___ Input data ___

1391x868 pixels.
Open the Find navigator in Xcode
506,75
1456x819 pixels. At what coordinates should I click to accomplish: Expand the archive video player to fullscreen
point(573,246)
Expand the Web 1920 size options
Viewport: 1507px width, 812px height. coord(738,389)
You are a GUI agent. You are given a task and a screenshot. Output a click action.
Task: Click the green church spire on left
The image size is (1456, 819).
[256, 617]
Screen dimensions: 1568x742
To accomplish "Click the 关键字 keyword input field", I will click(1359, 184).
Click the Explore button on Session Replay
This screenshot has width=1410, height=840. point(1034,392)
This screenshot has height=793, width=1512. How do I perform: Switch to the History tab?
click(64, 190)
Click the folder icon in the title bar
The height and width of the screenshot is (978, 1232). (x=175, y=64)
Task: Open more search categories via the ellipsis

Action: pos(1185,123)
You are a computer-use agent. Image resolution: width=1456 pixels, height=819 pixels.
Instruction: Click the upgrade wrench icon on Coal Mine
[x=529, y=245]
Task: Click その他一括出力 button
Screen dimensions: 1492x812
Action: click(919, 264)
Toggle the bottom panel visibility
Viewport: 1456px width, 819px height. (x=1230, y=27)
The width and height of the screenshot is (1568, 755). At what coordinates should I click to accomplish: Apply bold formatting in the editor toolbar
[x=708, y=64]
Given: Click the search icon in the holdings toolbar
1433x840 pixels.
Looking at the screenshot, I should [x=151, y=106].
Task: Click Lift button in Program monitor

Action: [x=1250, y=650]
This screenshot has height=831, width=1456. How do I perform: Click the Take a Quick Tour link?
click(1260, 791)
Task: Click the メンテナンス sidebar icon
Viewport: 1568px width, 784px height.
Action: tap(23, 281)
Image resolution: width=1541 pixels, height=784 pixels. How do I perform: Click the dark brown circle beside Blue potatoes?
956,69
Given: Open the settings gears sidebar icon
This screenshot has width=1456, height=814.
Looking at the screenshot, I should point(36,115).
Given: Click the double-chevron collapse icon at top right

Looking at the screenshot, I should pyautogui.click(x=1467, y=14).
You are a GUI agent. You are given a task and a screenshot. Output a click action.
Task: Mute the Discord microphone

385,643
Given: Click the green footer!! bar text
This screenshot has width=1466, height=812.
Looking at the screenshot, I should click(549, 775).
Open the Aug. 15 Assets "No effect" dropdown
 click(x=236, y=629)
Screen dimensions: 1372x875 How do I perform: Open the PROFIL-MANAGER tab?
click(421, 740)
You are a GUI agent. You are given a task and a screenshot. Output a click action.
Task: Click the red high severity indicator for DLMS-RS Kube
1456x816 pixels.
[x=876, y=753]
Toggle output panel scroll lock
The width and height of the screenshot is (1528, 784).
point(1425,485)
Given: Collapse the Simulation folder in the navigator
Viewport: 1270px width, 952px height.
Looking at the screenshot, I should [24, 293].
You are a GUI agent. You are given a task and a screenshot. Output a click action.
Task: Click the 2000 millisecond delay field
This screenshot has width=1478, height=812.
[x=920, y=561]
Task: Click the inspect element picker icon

___

◆ What to do ◆
All lines above that include the word "sidebar" should be located and copied.

◆ Exercise output ◆
Task: Click the メンテナンス sidebar icon
Given: Open the settings gears sidebar icon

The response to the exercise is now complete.